— PROMPT —
Set down every record below exactly as it stands.
-------- INPUT
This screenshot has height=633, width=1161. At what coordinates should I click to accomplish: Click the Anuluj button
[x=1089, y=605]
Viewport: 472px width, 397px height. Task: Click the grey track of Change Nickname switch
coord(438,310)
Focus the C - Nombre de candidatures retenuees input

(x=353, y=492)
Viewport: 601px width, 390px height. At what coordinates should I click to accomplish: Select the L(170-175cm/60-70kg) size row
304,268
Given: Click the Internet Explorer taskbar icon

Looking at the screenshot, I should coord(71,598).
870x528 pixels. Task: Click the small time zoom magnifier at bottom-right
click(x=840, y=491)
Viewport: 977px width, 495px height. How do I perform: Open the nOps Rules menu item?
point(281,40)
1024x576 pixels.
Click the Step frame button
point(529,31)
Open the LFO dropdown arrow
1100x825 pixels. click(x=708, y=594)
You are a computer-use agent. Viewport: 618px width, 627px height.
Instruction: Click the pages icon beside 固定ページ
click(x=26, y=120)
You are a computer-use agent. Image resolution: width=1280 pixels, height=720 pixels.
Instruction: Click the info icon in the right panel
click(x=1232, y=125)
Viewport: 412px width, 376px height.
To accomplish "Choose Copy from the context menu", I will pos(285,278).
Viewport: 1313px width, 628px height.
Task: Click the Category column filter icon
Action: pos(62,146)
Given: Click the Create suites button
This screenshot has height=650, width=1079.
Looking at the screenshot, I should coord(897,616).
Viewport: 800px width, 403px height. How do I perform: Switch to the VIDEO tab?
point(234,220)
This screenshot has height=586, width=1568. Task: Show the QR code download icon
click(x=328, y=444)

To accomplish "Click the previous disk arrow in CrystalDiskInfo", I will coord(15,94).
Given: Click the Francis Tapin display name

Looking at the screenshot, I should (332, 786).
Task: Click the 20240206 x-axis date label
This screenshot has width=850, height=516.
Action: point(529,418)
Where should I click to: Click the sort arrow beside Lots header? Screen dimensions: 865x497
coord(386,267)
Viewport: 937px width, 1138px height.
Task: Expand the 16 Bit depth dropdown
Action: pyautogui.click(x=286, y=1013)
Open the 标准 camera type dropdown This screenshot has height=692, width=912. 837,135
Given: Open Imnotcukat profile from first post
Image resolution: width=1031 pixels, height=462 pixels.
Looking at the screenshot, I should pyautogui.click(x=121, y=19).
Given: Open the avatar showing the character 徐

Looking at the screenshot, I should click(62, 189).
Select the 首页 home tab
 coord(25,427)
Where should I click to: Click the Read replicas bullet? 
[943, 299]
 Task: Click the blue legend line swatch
----------------
— ANSWER SECTION —
This screenshot has height=633, width=1161. At what coordinates should I click to accomplish: Click the Anuluj button
[x=1089, y=605]
Viewport: 472px width, 397px height. Task: Click the grey track of Change Nickname switch
coord(438,310)
Focus the C - Nombre de candidatures retenuees input

(x=353, y=492)
Viewport: 601px width, 390px height. At what coordinates should I click to accomplish: Select the L(170-175cm/60-70kg) size row
304,268
Given: Click the Internet Explorer taskbar icon

Looking at the screenshot, I should coord(71,598).
870x528 pixels. Task: Click the small time zoom magnifier at bottom-right
click(x=840, y=491)
Viewport: 977px width, 495px height. How do I perform: Open the nOps Rules menu item?
point(281,40)
1024x576 pixels.
Click the Step frame button
point(529,31)
Open the LFO dropdown arrow
1100x825 pixels. click(x=708, y=594)
You are a computer-use agent. Viewport: 618px width, 627px height.
Instruction: Click the pages icon beside 固定ページ
click(x=26, y=120)
You are a computer-use agent. Image resolution: width=1280 pixels, height=720 pixels.
Instruction: Click the info icon in the right panel
click(x=1232, y=125)
Viewport: 412px width, 376px height.
To accomplish "Choose Copy from the context menu", I will pos(285,278).
Viewport: 1313px width, 628px height.
Task: Click the Category column filter icon
Action: pos(62,146)
Given: Click the Create suites button
This screenshot has height=650, width=1079.
Looking at the screenshot, I should coord(897,616).
Viewport: 800px width, 403px height. How do I perform: Switch to the VIDEO tab?
point(234,220)
This screenshot has height=586, width=1568. Task: Show the QR code download icon
click(x=328, y=444)

To accomplish "Click the previous disk arrow in CrystalDiskInfo", I will coord(15,94).
Given: Click the Francis Tapin display name

Looking at the screenshot, I should (332, 786).
Task: Click the 20240206 x-axis date label
This screenshot has width=850, height=516.
Action: point(529,418)
Where should I click to: Click the sort arrow beside Lots header? Screen dimensions: 865x497
coord(386,267)
Viewport: 937px width, 1138px height.
Task: Expand the 16 Bit depth dropdown
Action: pyautogui.click(x=286, y=1013)
Open the 标准 camera type dropdown This screenshot has height=692, width=912. 837,135
Given: Open Imnotcukat profile from first post
Image resolution: width=1031 pixels, height=462 pixels.
Looking at the screenshot, I should pyautogui.click(x=121, y=19).
Given: Open the avatar showing the character 徐

Looking at the screenshot, I should click(62, 189).
Select the 首页 home tab
 coord(25,427)
Where should I click to: Click the Read replicas bullet? 
[943, 299]
 Task: Click the blue legend line swatch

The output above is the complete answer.